## [Instruction]
Scale the coordinates in the part of the data that opens with the line containing "Trimcraft (64, 2163)" and closes with the line containing "Graphic 45 - Deluxe Collector's (100, 1235)", both ends included. Rewrite only those lines in full, with each answer coordinate multiplied by 1.2 and rounded to a whole number, halves rounded up.

## [The input]
== == ==

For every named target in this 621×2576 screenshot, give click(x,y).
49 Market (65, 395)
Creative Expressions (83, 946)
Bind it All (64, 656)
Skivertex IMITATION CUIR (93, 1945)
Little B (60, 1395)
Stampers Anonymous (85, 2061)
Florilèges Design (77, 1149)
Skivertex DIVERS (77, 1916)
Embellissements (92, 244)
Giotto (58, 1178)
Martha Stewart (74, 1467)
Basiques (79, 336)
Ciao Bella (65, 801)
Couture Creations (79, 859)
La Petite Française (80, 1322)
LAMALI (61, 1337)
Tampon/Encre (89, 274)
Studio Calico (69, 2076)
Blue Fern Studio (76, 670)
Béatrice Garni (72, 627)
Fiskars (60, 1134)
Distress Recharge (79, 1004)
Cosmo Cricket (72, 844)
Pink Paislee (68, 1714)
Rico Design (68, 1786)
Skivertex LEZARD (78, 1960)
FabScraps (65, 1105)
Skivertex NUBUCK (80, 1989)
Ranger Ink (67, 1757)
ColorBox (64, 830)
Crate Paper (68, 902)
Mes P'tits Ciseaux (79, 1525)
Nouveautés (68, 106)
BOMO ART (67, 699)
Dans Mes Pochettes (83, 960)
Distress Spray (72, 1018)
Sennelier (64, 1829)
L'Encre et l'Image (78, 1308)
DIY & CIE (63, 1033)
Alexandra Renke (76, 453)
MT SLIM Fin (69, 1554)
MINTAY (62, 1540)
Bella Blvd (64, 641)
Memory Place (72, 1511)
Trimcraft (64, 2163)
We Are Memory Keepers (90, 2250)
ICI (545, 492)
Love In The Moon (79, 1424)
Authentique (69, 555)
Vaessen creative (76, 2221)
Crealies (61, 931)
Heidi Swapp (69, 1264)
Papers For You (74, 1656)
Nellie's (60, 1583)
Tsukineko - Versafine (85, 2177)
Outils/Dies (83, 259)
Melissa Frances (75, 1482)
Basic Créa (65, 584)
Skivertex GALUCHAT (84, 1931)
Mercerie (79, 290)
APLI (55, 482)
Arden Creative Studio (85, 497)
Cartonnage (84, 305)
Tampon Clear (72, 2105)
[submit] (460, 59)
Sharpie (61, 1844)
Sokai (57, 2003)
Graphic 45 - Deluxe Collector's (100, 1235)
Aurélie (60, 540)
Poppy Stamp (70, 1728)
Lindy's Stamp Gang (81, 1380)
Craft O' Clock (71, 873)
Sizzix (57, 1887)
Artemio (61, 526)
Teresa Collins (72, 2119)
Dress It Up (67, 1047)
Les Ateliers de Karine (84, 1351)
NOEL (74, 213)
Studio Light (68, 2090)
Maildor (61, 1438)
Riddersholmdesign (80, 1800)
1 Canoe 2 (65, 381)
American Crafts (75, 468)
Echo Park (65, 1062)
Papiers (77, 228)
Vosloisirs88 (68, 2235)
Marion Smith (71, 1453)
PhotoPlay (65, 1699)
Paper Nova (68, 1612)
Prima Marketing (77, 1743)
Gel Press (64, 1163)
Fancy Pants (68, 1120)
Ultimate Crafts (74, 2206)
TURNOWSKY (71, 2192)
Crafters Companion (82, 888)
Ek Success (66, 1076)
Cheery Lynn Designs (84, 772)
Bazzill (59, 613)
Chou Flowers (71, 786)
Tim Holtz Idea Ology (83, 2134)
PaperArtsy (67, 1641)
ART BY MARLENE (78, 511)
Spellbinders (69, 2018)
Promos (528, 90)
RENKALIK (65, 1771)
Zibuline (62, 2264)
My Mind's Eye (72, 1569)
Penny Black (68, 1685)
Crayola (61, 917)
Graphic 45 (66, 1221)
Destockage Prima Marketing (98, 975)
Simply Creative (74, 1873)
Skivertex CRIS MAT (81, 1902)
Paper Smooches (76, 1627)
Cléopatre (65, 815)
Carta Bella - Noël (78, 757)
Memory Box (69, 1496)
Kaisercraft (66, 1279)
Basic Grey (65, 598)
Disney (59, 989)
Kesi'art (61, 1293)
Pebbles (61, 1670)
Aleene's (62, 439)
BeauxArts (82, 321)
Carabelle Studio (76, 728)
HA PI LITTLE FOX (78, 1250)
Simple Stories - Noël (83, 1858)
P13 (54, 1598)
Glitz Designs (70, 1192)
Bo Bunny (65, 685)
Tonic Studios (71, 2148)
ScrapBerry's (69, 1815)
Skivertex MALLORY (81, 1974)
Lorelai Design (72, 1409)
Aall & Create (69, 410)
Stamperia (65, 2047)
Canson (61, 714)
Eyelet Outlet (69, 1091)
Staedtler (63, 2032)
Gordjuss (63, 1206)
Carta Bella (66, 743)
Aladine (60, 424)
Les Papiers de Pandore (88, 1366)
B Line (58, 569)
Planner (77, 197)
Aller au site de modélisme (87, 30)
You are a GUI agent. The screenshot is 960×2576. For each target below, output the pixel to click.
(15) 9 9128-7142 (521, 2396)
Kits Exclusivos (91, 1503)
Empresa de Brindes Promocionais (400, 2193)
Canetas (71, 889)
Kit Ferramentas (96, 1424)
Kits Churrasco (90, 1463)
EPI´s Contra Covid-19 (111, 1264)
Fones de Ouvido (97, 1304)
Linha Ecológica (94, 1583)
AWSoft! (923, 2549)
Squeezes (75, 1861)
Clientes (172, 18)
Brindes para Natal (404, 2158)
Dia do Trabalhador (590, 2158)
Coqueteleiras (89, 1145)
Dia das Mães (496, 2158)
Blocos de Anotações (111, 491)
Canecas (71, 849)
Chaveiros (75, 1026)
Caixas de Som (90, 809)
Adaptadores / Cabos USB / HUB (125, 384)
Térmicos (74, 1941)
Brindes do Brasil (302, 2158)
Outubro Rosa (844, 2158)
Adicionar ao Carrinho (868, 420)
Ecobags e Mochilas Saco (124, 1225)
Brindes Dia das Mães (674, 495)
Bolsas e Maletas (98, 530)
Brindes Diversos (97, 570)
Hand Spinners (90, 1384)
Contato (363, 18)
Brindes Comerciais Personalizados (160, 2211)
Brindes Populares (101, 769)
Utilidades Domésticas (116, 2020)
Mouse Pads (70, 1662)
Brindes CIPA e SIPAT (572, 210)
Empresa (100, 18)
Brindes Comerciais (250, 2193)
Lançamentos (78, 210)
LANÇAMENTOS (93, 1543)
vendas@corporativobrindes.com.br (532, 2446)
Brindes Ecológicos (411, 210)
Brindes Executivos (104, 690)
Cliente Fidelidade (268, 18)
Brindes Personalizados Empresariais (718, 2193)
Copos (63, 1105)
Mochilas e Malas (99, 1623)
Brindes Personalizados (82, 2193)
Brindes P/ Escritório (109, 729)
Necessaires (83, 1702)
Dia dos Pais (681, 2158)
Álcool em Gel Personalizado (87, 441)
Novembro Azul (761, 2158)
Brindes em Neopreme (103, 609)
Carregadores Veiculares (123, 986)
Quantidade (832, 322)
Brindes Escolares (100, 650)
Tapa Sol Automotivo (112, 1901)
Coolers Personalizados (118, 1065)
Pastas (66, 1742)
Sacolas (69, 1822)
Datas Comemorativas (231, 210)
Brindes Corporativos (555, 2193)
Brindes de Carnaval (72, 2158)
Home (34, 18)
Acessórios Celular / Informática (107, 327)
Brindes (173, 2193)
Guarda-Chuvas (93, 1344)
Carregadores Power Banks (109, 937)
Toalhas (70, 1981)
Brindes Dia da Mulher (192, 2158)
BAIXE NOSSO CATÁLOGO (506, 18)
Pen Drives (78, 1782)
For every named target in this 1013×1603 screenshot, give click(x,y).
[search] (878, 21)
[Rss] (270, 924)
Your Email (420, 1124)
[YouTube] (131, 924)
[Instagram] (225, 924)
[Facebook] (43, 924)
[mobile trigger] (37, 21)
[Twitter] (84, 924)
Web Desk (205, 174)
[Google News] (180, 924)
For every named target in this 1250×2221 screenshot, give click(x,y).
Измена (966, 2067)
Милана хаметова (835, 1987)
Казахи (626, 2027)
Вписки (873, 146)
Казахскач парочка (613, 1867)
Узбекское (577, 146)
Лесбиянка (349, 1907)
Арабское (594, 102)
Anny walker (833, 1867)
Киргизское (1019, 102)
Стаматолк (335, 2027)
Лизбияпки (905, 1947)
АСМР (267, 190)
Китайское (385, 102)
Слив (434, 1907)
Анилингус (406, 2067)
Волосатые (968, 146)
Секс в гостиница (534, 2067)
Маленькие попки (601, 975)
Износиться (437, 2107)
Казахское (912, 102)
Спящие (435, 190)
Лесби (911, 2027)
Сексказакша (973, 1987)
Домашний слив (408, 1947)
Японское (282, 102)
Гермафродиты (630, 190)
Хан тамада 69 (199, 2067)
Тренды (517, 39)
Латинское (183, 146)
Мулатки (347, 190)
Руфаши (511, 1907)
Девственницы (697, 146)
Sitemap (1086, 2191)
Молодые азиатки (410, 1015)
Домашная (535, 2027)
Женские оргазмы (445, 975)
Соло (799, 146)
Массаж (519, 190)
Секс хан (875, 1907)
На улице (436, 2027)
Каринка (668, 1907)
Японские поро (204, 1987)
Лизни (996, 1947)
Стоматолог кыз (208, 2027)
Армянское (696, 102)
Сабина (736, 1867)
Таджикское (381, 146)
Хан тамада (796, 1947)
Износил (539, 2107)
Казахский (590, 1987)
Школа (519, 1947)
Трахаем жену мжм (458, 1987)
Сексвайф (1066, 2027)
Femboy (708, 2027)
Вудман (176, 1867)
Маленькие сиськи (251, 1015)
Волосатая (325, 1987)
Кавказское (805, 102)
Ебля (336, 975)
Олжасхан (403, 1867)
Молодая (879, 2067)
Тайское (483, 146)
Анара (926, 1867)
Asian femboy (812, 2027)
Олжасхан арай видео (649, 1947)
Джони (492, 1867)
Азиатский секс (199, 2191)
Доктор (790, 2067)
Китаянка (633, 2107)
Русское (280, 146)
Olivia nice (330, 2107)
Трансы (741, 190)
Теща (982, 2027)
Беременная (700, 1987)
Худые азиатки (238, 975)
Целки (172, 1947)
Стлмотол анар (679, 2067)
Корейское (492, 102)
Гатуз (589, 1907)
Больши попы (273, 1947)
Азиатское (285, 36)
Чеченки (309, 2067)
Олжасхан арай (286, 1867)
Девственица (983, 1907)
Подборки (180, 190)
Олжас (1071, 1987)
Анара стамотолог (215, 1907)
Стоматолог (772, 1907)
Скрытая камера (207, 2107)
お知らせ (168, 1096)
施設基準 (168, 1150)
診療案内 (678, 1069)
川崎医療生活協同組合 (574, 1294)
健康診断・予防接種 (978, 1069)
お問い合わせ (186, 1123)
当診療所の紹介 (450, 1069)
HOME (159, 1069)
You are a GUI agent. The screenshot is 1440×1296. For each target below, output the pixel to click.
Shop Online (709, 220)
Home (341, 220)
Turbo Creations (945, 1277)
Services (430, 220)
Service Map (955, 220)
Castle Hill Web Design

== == ==

## [Written answer]
Trimcraft (77, 2596)
We Are Memory Keepers (108, 2700)
ICI (654, 590)
Love In The Moon (95, 1709)
Authentique (83, 666)
Vaessen creative (91, 2665)
Crealies (73, 1117)
Heidi Swapp (83, 1517)
Papers For You (89, 1987)
Nellie's (72, 1900)
Tsukineko - Versafine (102, 2612)
Outils/Dies (100, 311)
Melissa Frances (90, 1778)
Basic Créa (78, 701)
Skivertex GALUCHAT (101, 2317)
Mercerie (95, 348)
APLI (66, 578)
Arden Creative Studio (102, 596)
Cartonnage (101, 366)
Tampon Clear (86, 2526)
[submit] (552, 71)
Sharpie (73, 2213)
Sokai (68, 2404)
Graphic 45 - Deluxe Collector's (120, 1482)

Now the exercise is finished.